◆ **Exercise**: Search the records for the string "computer", then copy each line that has it.

◆ **Material provided**:
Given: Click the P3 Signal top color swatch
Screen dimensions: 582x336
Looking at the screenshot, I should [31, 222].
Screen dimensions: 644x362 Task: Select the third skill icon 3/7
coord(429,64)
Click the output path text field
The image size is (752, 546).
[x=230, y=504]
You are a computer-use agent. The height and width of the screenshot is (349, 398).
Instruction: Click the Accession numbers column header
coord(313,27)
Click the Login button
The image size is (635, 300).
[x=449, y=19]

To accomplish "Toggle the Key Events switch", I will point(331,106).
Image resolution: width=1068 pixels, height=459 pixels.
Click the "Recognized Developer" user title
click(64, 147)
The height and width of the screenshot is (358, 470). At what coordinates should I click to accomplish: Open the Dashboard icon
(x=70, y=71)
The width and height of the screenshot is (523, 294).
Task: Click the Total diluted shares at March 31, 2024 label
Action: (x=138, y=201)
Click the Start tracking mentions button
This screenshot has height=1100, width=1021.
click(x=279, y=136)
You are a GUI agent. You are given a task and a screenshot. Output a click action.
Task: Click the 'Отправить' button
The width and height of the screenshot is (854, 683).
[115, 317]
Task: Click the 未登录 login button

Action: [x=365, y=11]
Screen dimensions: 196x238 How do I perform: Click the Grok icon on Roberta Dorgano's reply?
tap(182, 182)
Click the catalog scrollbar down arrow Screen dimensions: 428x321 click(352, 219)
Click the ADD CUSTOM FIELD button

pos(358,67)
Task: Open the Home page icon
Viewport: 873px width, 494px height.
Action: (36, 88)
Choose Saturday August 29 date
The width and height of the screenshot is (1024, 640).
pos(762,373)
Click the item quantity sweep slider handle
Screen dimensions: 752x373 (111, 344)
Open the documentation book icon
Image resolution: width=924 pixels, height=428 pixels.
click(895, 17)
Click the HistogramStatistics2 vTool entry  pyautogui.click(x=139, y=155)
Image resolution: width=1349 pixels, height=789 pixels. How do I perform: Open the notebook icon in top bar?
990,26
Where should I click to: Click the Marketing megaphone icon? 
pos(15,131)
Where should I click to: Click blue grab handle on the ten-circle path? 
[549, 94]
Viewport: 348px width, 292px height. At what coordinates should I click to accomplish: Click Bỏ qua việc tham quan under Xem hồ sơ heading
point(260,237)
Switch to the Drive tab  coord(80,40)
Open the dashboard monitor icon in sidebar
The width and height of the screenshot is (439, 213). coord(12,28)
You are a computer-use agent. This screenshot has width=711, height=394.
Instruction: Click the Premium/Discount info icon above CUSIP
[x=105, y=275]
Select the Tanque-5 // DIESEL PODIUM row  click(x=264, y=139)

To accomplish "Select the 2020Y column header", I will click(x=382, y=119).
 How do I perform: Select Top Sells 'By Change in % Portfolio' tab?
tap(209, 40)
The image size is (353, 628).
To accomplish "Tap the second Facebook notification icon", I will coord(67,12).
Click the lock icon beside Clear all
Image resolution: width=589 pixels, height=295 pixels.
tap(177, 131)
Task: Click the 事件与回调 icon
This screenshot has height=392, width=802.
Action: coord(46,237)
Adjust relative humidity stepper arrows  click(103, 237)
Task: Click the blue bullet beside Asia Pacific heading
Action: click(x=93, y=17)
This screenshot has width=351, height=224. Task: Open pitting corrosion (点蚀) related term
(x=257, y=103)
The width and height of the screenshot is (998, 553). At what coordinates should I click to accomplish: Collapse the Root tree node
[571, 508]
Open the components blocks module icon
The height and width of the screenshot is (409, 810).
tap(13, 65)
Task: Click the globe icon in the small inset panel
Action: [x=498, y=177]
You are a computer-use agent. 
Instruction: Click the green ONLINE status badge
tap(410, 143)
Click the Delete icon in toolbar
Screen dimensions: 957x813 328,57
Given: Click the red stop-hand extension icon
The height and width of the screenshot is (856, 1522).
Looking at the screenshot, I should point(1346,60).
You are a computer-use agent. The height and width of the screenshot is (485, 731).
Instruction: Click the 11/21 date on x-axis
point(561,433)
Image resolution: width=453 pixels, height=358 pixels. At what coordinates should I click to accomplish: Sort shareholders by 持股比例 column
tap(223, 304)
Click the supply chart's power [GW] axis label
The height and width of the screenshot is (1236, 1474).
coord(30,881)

◆ **Response to the task**:
You are a computer-use agent. The height and width of the screenshot is (349, 398).
You are a computer-use agent. This screenshot has width=711, height=394.
You are a computer-use agent. 
You are a computer-use agent. The height and width of the screenshot is (485, 731).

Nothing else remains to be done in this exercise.